Carlos Saavedra

Personal information
- Full name: Carlos Manuel Dias Saavedra
- Date of birth: 1 February 1981 (age 44)
- Place of birth: Lisbon, Portugal
- Height: 1.78 m (5 ft 10 in)
- Position(s): Midfielder

Youth career
- 1990–1991: Agualva
- 1992–1993: Benfica
- 1993–1995: Estrela Amadora
- 1995–1997: Agualva
- 1997–2000: Estoril

Senior career*
- Years: Team / Apps / (Gls)
- 2000–2003: Estoril / 42 / (0)
- 2003–2004: Sintrense / 18 / (2)
- 2004–2007: Barreirense / 59 / (3)
- 2006–2007: → Trofense (loan) / 17 / (0)
- 2007–2008: Odivelas / 24 / (1)
- 2008–2010: Doxa / 55 / (3)
- 2010–2011: AEK Larnaca / 0 / (0)
- 2010–2011: → Doxa (loan) / 23 / (0)
- 2011–2012: Ermis / 11 / (0)
- 2012–2013: Nea Salamis / 32 / (0)
- 2013–2014: Glyfada / 5 / (0)
- 2014–2016: Loures / 55 / (3)
- 2016–2019: Sacavenense / 67 / (5)
- 2019–2020: União Santarém / 11 / (1)
- 2020–2021: Sacavenense / 16 / (2)
- 2021–2022: Alta de Lisboa / 4 / (0)
- Total:  / 439 / (20)

= Carlos Saavedra =

Portuguese footballer

Carlos Manuel Dias Saavedra (born 1 February 1981) is a Portuguese former footballer who played as a central midfielder.

==Club career==
Saavedra was born in Lisbon.
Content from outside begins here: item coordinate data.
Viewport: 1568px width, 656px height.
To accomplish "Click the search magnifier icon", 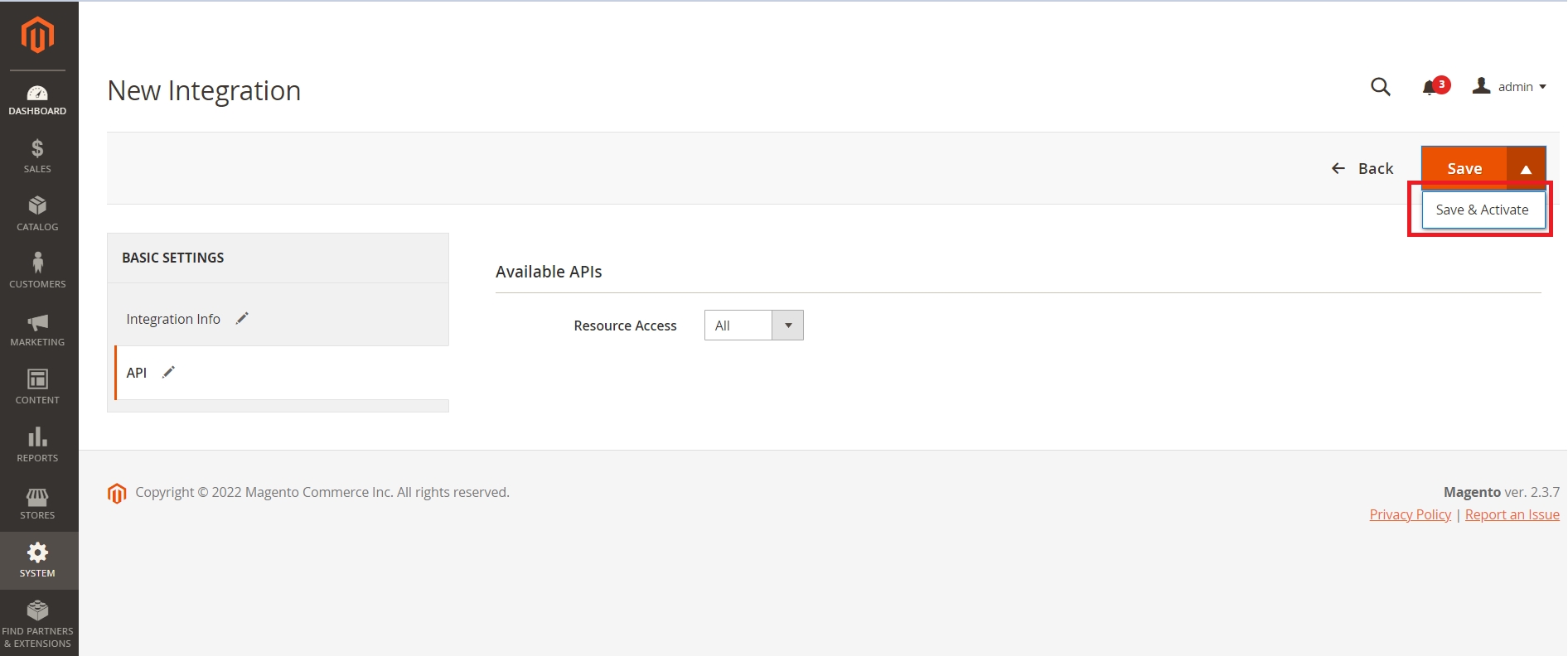I will tap(1380, 87).
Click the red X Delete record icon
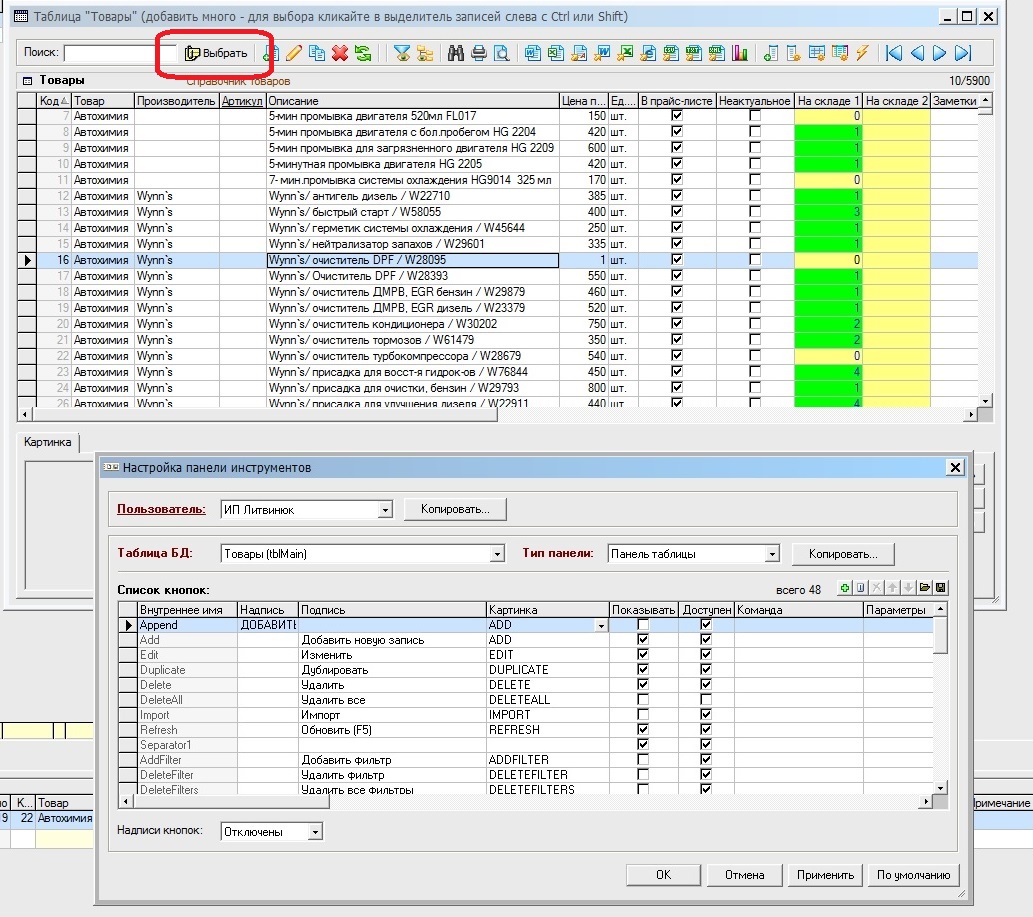Viewport: 1033px width, 917px height. coord(340,53)
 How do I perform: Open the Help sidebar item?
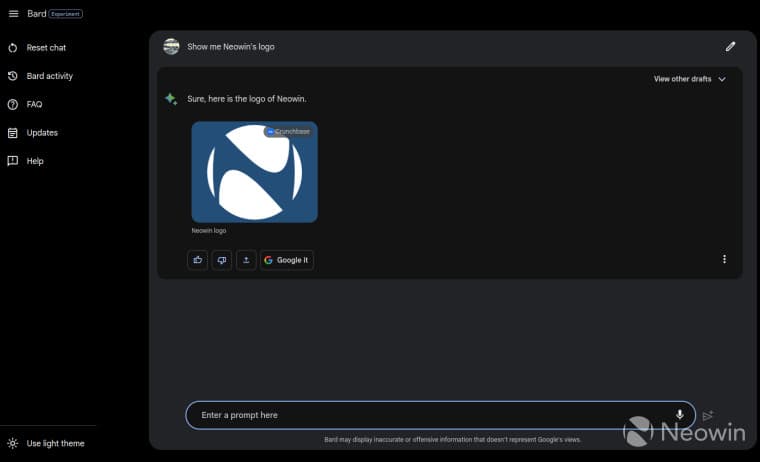pos(35,161)
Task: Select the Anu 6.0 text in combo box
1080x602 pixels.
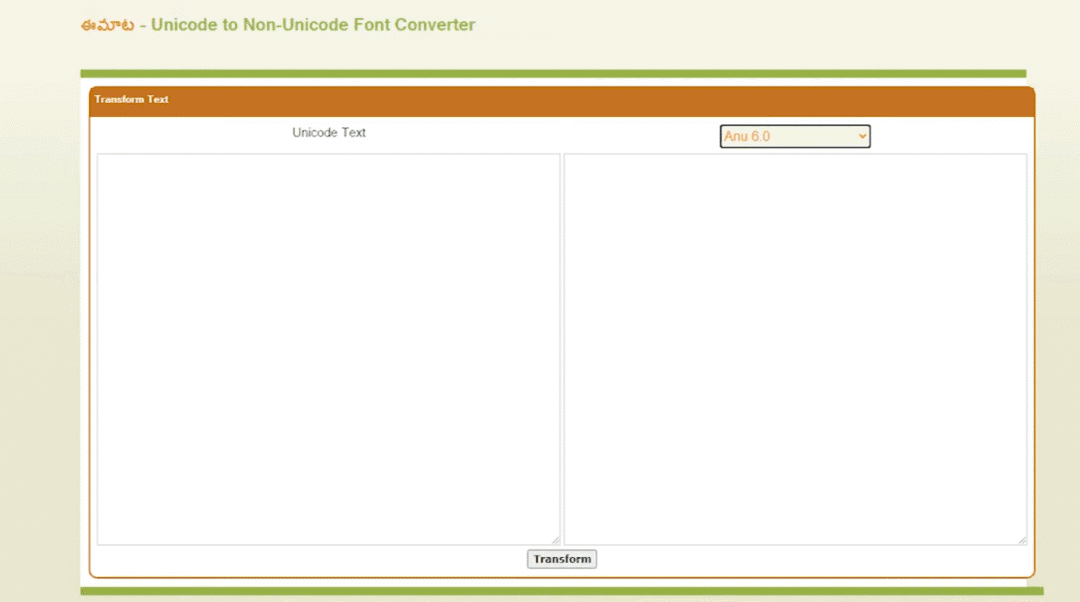Action: pyautogui.click(x=747, y=136)
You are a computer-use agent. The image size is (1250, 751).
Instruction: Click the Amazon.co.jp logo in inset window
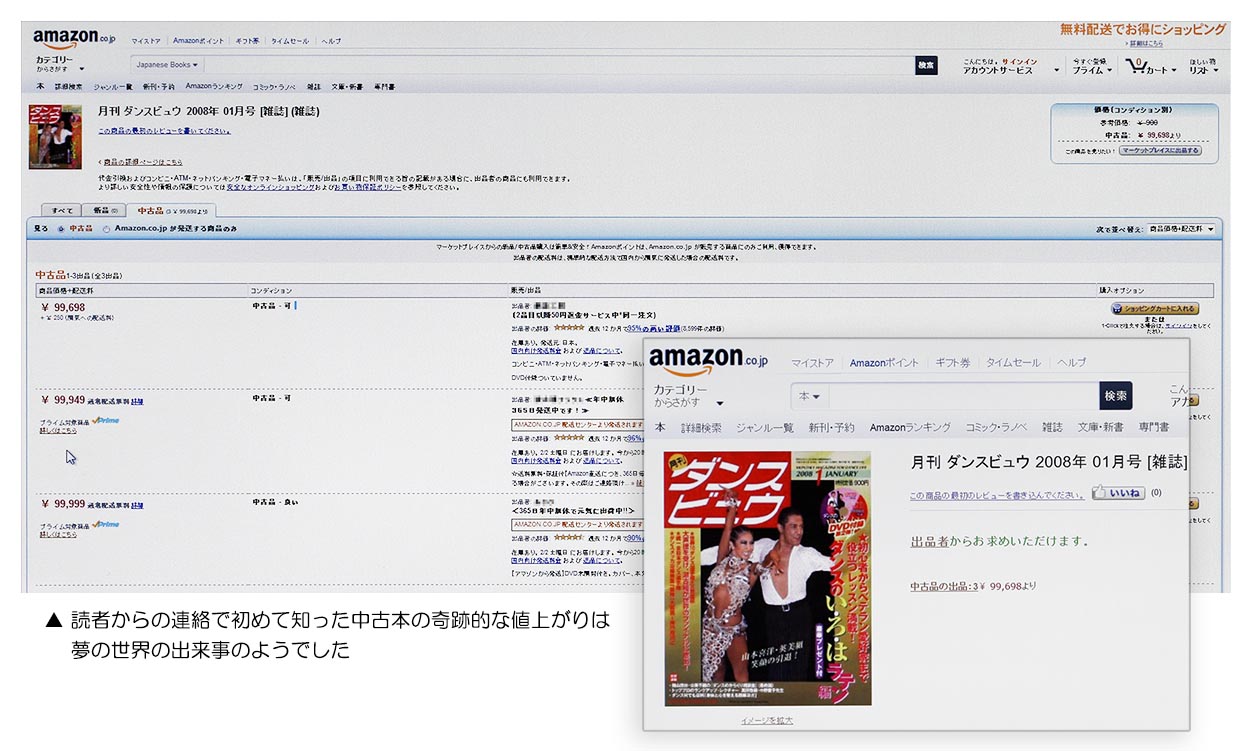point(709,359)
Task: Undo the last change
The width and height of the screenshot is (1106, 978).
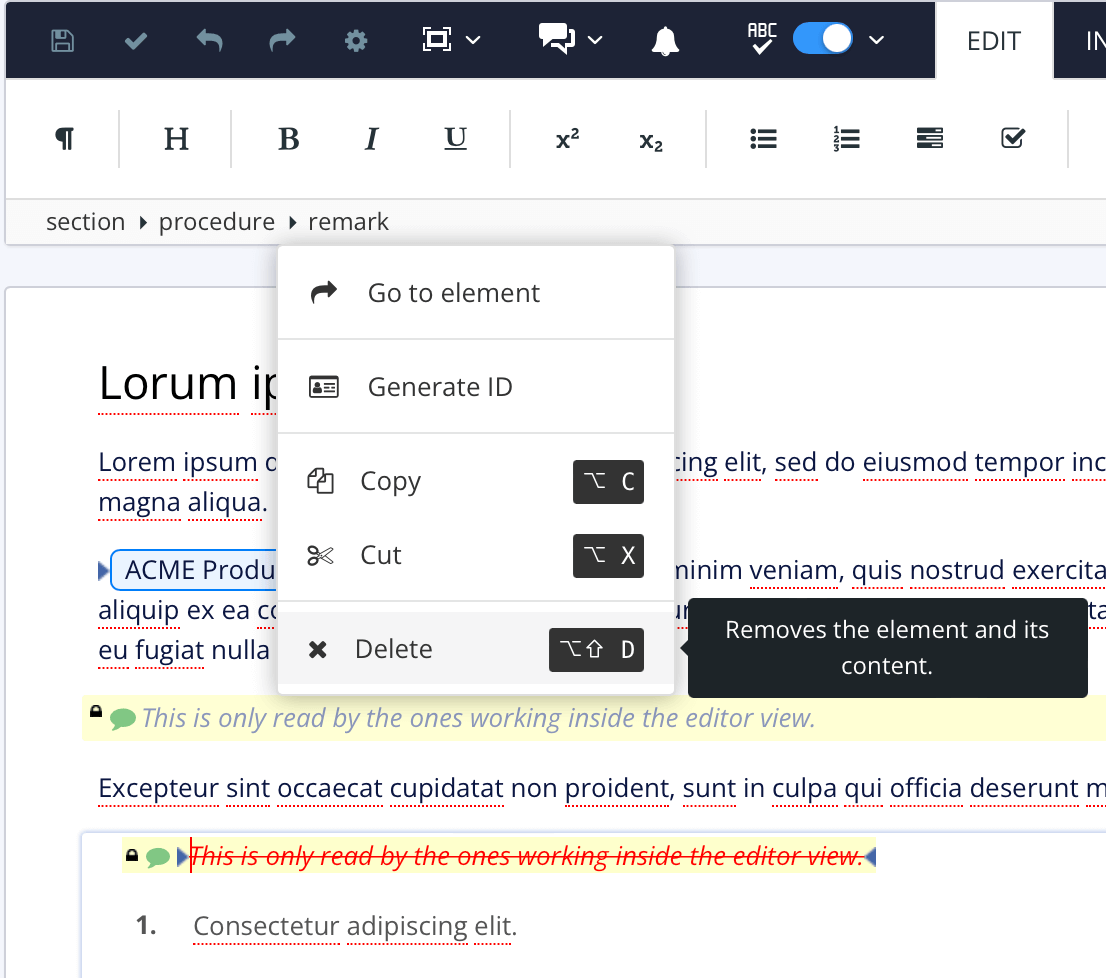Action: 208,40
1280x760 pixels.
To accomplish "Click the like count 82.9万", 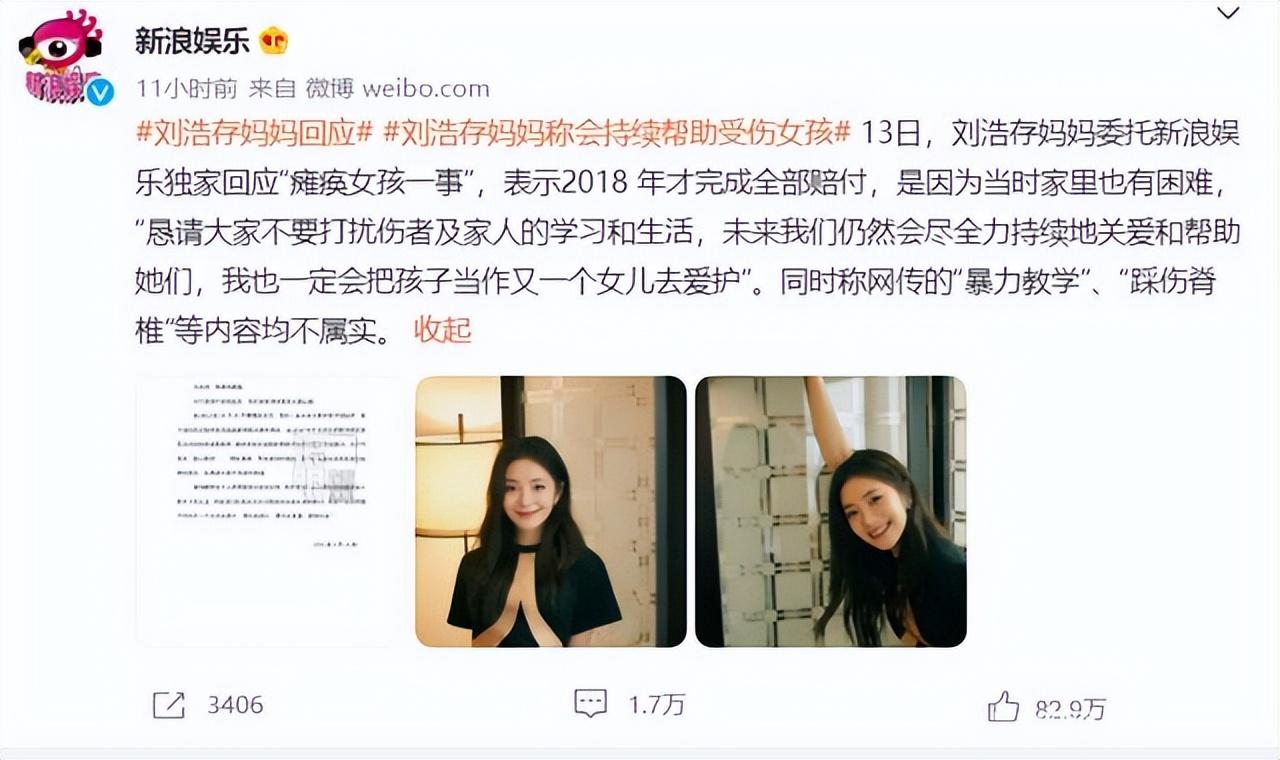I will coord(1070,709).
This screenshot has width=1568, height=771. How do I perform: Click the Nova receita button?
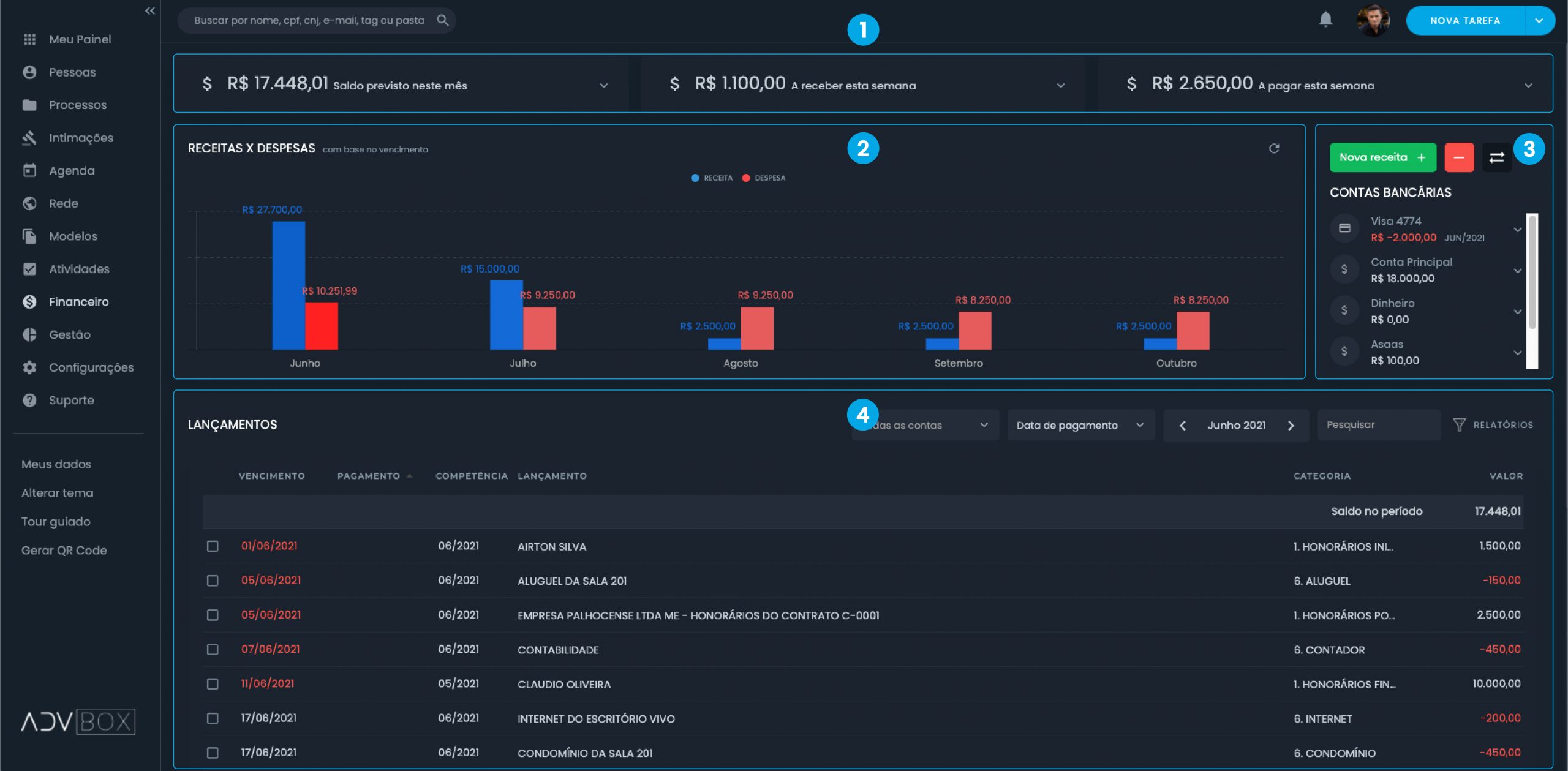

During his Portuguese career, spent mainly in the lower leagues, he represented G.D. Estoril Praia, S.U. Sintrense, F.C. Barreirense, C.D. Trofense, Odivelas FC, GS Loures, SG Sacavenense (two spells), União de Santarém and União Desportiva Alta de Lisboa. In 2008, he signed a two-year contract with Doxa Katokopias FC from Cyprus.

Saavedra continued in the country after two seasons, joining AEK Larnaca FC who immediately loaned him to his previous club. In the summer of 2014, after one year in Greece with Glyfada FC, the 33-year-old returned to his homeland.